Exercise
Reproduce every one of the records below verbatim, line by line, omitting the pictures.

Supplied entries
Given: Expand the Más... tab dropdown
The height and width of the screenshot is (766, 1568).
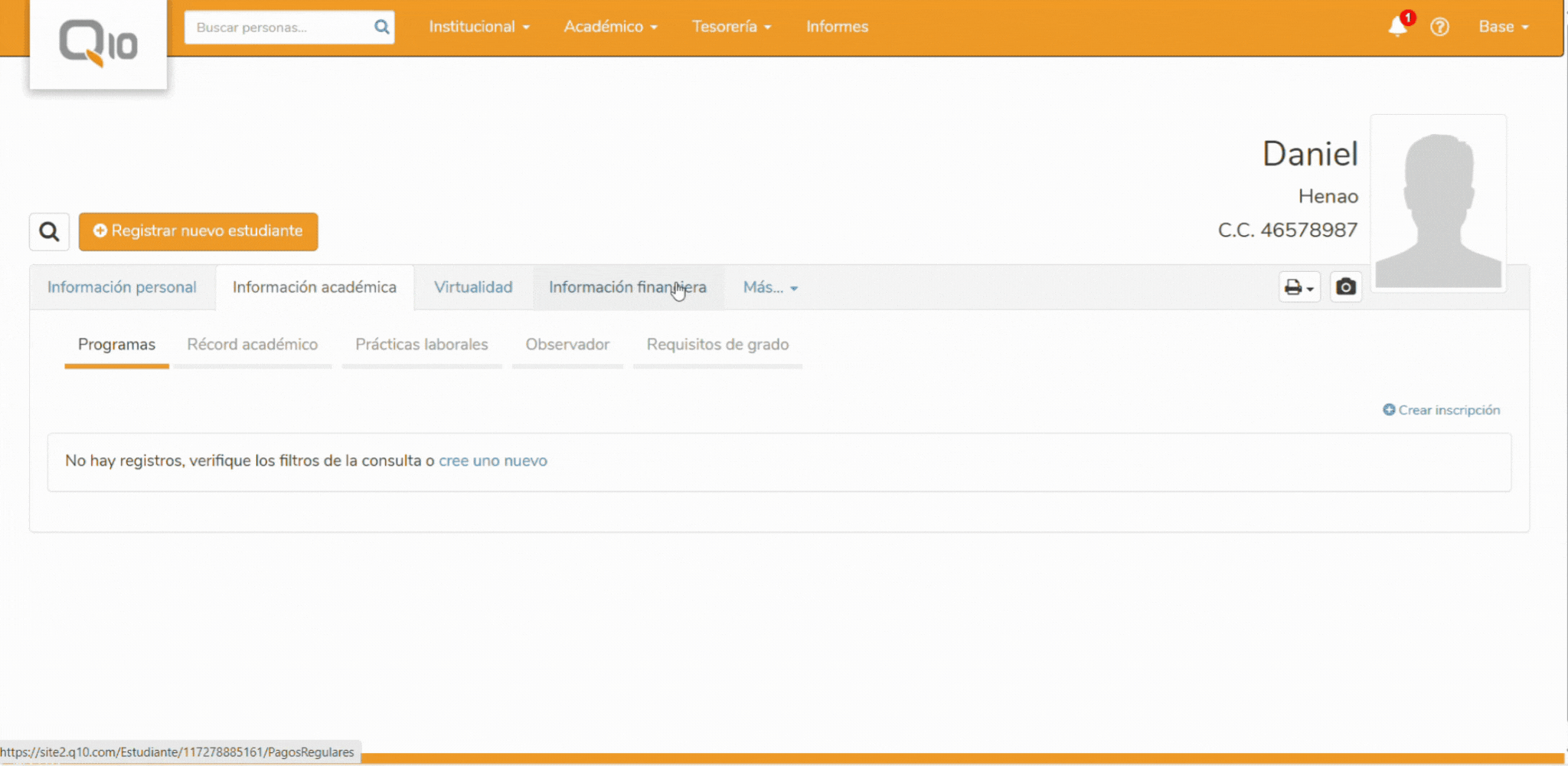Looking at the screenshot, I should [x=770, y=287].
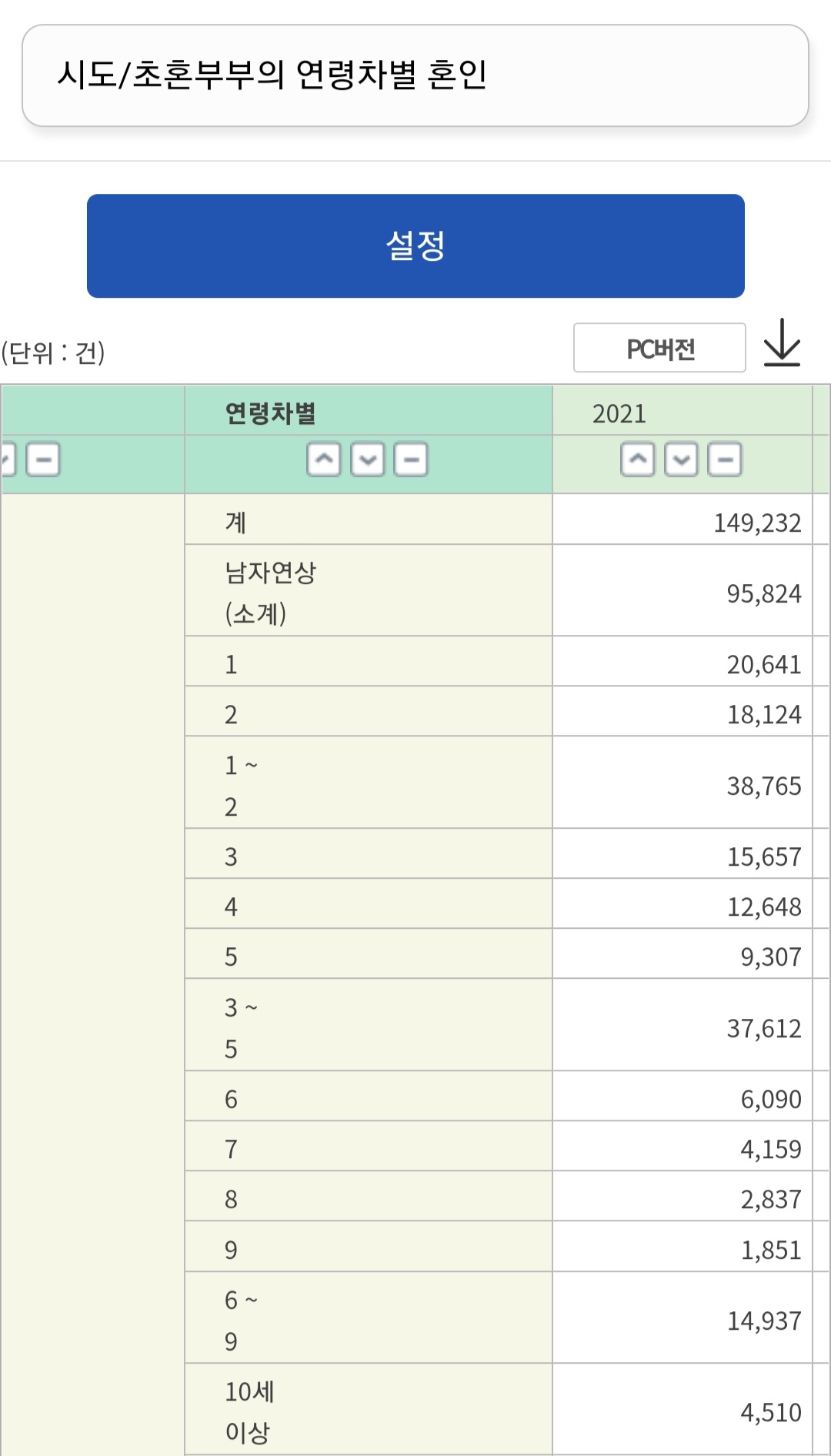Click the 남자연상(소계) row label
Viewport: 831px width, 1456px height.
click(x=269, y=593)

Output for this exercise
Given: Expand the Más... tab dropdown
The height and width of the screenshot is (766, 1568).
Looking at the screenshot, I should [x=770, y=287].
Click the 남자연상(소계) row label
Viewport: 831px width, 1456px height.
click(x=269, y=593)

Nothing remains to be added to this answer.